“I’m not so much your typical artiste,” Elizabeth Banks says, and then lets slip an infectious laugh. “I really love what I do, and I feel very gratified by it. And I love creating characters. I think, frankly, my career is more the career of a character actor.”
Not to disagree, but Banks — lithe and blessed with runway-model features — is not your typical character actress. Since her breakout role as Beth, the slightly unhinged sex addict who attempts to seduce Steve Carell’s character in The 40-Year-Old Virgin, she has earned a reputation for playing characters that showcase her ability to be feisty, funny and smart on screen.
“I just wrapped playing Effie Trinket,” Banks says, “and that was heartbreaking for me. She was one of my all-time-favourite characters that I’ve played.” That would be the kooky-yet-effervescent escort to the District 12 tributes in The Hunger Games and its two sequels.

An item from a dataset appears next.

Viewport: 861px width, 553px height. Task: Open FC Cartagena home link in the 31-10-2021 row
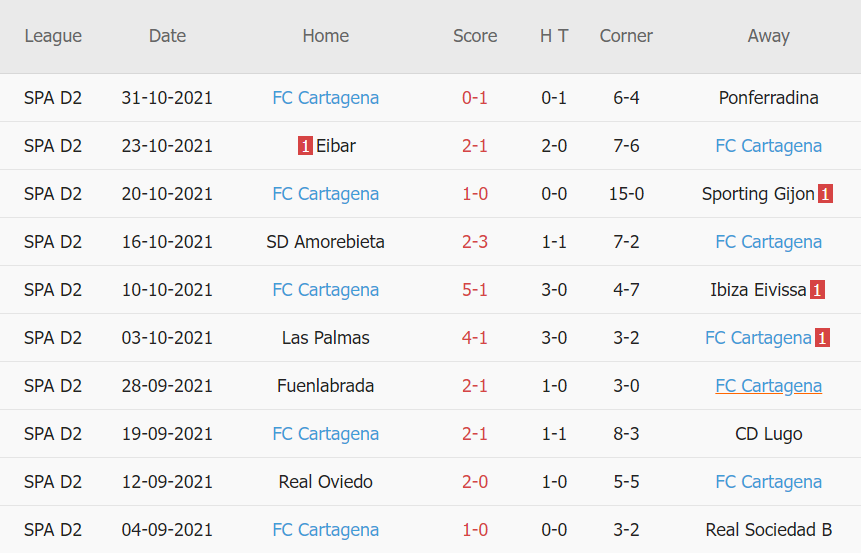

Effie’s various bizarre costumes and multi-coloured hairdos are a long way from the look of Banks’s new film, Walk of Shame. In almost every scene in it, Banks wears a canary-yellow sheath dress with an impossibly high hemline, one her character, Meghan Miles, has borrowed from a friend as being appropriately “slutty” for her evening plans — only to wind up wearing it through a long and eventful next day.
“It was a difficult dress to work in, mostly because there was nowhere to put your microphone,” Banks deadpans. “I loved it. It was very iconic. We went through eight of them.”
The sight of Meghan struggling through an agonising series of ordeals in the virtually Dayglo dress is all but irresistible. Meghan is an ambitious television anchor determined to break out of local television into the big leagues. At the end of a bad day — she is rejected for a possible new position at a major network and discovers that her boyfriend has left her — she hits a nightclub with two girlfriends and ends up in bed with a handsome writer (James Marsden).
Then Meghan learns that the network is reconsidering her and wants her back for an audition the next day — but she is inadvertently locked out of the writer’s Los Angeles apartment in the wee hours of the night. Without her purse or telephone, Meghan begins a dishevelled, epic race back to her office, pinballing from a crack den to a massage parlour to a synagogue, encountering prostitutes, drug lords and cops, among others.
“I loved the Scorsese movie that this is sort of based on, After Hours (1985),” Banks says. “That’s happened to me. I’ve had a night when you get stuck with people you don’t really know or trust, and you just want to go home and the night just keeps going on and on.”
The film is not all laughs and pratfalls, however. For Banks there’s a takeaway lesson. “We all get negativity and rejection thrown at us in our lives,” she says. “I think that part of the message of the movie is, ‘Look, it works out. Get through this one night and then the sun will come up. Tomorrow’s a new day’.”
A magna cum laude graduate from the University of Pennsylvania in Philadelphia, Banks adds: “As an actor, I remember, getting into the business, you hear ‘no’ a lot. You hear ‘All your dreams don’t come true’ or ‘You need a boob job’. So stay true to yourself and persevere.”
Next up for Banks is Love & Mercy, in which she’ll play Melinda Ledbetter, wife of singer/songwriter Brian Wilson of the Beach Boys. She is also scouting locations for Pitch Perfect 2, the sequel to her 2012 hit, which she is directing as well as producing.
“Right now I’m location scouting with a bunch of dudes and a van,” she says. “I can’t wait to get the actors here and make things come alive, have fun, find jokes and find characters. It’s going to be great.”